**Task**
Would you please write out the records below exactly as they appear?

Records from a data source
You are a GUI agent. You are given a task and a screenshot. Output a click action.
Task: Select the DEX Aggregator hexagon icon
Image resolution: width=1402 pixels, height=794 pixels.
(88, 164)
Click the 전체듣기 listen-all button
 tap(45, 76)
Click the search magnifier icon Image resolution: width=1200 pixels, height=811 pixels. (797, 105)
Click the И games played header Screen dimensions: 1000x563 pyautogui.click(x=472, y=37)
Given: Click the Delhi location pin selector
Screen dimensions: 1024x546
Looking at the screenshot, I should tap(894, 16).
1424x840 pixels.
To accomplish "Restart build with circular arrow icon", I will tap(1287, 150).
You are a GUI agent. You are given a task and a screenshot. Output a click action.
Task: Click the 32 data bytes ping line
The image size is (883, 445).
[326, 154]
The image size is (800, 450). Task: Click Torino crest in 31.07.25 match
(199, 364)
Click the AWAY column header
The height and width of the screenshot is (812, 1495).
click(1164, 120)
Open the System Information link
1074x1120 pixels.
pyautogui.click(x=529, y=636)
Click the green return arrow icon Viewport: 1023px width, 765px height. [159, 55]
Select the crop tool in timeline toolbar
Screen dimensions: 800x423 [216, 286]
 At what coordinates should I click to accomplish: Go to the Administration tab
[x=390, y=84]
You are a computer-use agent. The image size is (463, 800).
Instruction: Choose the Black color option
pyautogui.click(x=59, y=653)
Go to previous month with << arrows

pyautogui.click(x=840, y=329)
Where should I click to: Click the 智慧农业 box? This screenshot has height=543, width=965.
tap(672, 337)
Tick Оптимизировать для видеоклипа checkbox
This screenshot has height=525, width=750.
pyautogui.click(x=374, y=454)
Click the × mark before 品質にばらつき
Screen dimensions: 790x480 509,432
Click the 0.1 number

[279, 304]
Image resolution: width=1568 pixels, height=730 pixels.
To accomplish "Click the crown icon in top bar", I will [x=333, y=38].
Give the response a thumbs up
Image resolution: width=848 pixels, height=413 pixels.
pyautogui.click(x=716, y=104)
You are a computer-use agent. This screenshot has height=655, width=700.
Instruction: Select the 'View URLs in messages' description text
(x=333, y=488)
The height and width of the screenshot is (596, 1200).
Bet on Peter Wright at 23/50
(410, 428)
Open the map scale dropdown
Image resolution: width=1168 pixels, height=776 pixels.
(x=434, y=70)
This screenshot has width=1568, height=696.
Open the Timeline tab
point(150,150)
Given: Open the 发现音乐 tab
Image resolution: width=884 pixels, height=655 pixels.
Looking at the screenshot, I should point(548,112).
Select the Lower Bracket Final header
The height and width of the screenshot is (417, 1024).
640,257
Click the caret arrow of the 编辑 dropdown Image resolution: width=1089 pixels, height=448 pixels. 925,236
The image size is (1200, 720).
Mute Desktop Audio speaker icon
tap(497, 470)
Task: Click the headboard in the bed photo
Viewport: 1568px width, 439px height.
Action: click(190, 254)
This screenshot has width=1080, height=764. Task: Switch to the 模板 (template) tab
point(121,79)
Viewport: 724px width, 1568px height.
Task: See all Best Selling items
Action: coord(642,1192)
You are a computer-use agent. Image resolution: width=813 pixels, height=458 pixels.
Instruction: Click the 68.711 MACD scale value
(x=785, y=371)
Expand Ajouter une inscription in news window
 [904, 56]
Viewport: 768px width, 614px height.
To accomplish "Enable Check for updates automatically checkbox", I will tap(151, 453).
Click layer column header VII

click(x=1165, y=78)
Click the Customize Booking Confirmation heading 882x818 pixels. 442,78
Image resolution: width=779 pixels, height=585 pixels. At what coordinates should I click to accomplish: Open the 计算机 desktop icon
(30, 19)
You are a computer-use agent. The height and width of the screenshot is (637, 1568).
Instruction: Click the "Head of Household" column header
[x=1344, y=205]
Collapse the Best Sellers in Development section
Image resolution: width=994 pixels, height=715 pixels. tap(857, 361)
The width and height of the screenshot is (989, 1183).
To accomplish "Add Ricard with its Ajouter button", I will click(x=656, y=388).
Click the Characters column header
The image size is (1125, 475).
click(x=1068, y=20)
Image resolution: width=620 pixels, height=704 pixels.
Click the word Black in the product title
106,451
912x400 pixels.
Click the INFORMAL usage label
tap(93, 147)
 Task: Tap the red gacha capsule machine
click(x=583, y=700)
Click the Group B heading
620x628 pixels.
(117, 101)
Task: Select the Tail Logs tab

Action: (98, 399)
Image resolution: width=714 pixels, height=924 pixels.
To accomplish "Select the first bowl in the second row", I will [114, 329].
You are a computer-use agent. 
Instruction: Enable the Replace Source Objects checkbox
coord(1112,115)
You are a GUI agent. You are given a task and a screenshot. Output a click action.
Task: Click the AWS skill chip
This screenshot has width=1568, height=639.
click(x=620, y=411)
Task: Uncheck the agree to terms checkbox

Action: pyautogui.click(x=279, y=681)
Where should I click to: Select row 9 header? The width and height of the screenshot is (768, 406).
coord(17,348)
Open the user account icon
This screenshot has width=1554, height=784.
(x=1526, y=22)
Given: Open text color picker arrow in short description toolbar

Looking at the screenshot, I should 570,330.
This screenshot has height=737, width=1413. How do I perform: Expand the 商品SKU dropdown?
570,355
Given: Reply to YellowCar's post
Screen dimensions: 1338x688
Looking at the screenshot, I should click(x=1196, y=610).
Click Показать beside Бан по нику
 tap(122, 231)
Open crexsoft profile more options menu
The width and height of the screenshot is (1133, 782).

**Task response**
You are a GUI agent. You are given a task and a screenshot. Output a click action.
Task: Select the DEX Aggregator hexagon icon
Image resolution: width=1402 pixels, height=794 pixels.
(88, 164)
Click the 전체듣기 listen-all button
 tap(45, 76)
Click the search magnifier icon Image resolution: width=1200 pixels, height=811 pixels. (797, 105)
Click the И games played header Screen dimensions: 1000x563 pyautogui.click(x=472, y=37)
Given: Click the Delhi location pin selector
Screen dimensions: 1024x546
Looking at the screenshot, I should tap(894, 16).
1424x840 pixels.
To accomplish "Restart build with circular arrow icon", I will tap(1287, 150).
You are a GUI agent. You are given a task and a screenshot. Output a click action.
Task: Click the 32 data bytes ping line
The image size is (883, 445).
[326, 154]
The image size is (800, 450). Task: Click Torino crest in 31.07.25 match
(199, 364)
Click the AWAY column header
The height and width of the screenshot is (812, 1495).
click(1164, 120)
Open the System Information link
1074x1120 pixels.
pyautogui.click(x=529, y=636)
Click the green return arrow icon Viewport: 1023px width, 765px height. [159, 55]
Select the crop tool in timeline toolbar
Screen dimensions: 800x423 [216, 286]
 At what coordinates should I click to accomplish: Go to the Administration tab
[x=390, y=84]
You are a computer-use agent. The image size is (463, 800).
Instruction: Choose the Black color option
pyautogui.click(x=59, y=653)
Go to previous month with << arrows

pyautogui.click(x=840, y=329)
Where should I click to: Click the 智慧农业 box? This screenshot has height=543, width=965.
tap(672, 337)
Tick Оптимизировать для видеоклипа checkbox
This screenshot has height=525, width=750.
pyautogui.click(x=374, y=454)
Click the × mark before 品質にばらつき
Screen dimensions: 790x480 509,432
Click the 0.1 number

[279, 304]
Image resolution: width=1568 pixels, height=730 pixels.
To accomplish "Click the crown icon in top bar", I will [x=333, y=38].
Give the response a thumbs up
Image resolution: width=848 pixels, height=413 pixels.
pyautogui.click(x=716, y=104)
You are a computer-use agent. This screenshot has height=655, width=700.
Instruction: Select the 'View URLs in messages' description text
(x=333, y=488)
The height and width of the screenshot is (596, 1200).
Bet on Peter Wright at 23/50
(410, 428)
Open the map scale dropdown
Image resolution: width=1168 pixels, height=776 pixels.
(x=434, y=70)
This screenshot has width=1568, height=696.
Open the Timeline tab
point(150,150)
Given: Open the 发现音乐 tab
Image resolution: width=884 pixels, height=655 pixels.
Looking at the screenshot, I should point(548,112).
Select the Lower Bracket Final header
The height and width of the screenshot is (417, 1024).
640,257
Click the caret arrow of the 编辑 dropdown Image resolution: width=1089 pixels, height=448 pixels. 925,236
The image size is (1200, 720).
Mute Desktop Audio speaker icon
tap(497, 470)
Task: Click the headboard in the bed photo
Viewport: 1568px width, 439px height.
Action: click(190, 254)
This screenshot has width=1080, height=764. Task: Switch to the 模板 (template) tab
point(121,79)
Viewport: 724px width, 1568px height.
Task: See all Best Selling items
Action: coord(642,1192)
You are a computer-use agent. Image resolution: width=813 pixels, height=458 pixels.
Instruction: Click the 68.711 MACD scale value
(x=785, y=371)
Expand Ajouter une inscription in news window
 [904, 56]
Viewport: 768px width, 614px height.
To accomplish "Enable Check for updates automatically checkbox", I will tap(151, 453).
Click layer column header VII

click(x=1165, y=78)
Click the Customize Booking Confirmation heading 882x818 pixels. 442,78
Image resolution: width=779 pixels, height=585 pixels. At what coordinates should I click to accomplish: Open the 计算机 desktop icon
(30, 19)
You are a computer-use agent. The height and width of the screenshot is (637, 1568).
Instruction: Click the "Head of Household" column header
[x=1344, y=205]
Collapse the Best Sellers in Development section
Image resolution: width=994 pixels, height=715 pixels. tap(857, 361)
The width and height of the screenshot is (989, 1183).
To accomplish "Add Ricard with its Ajouter button", I will click(x=656, y=388).
Click the Characters column header
The image size is (1125, 475).
click(x=1068, y=20)
Image resolution: width=620 pixels, height=704 pixels.
Click the word Black in the product title
106,451
912x400 pixels.
Click the INFORMAL usage label
tap(93, 147)
 Task: Tap the red gacha capsule machine
click(x=583, y=700)
Click the Group B heading
620x628 pixels.
(117, 101)
Task: Select the Tail Logs tab

Action: (98, 399)
Image resolution: width=714 pixels, height=924 pixels.
To accomplish "Select the first bowl in the second row", I will [114, 329].
You are a computer-use agent. 
Instruction: Enable the Replace Source Objects checkbox
coord(1112,115)
You are a GUI agent. You are given a task and a screenshot. Output a click action.
Task: Click the AWS skill chip
This screenshot has width=1568, height=639.
click(x=620, y=411)
Task: Uncheck the agree to terms checkbox

Action: pyautogui.click(x=279, y=681)
Where should I click to: Select row 9 header? The width and height of the screenshot is (768, 406).
coord(17,348)
Open the user account icon
This screenshot has width=1554, height=784.
(x=1526, y=22)
Given: Open text color picker arrow in short description toolbar

Looking at the screenshot, I should 570,330.
This screenshot has height=737, width=1413. How do I perform: Expand the 商品SKU dropdown?
570,355
Given: Reply to YellowCar's post
Screen dimensions: 1338x688
Looking at the screenshot, I should click(x=1196, y=610).
Click Показать beside Бан по нику
 tap(122, 231)
Open crexsoft profile more options menu
The width and height of the screenshot is (1133, 782).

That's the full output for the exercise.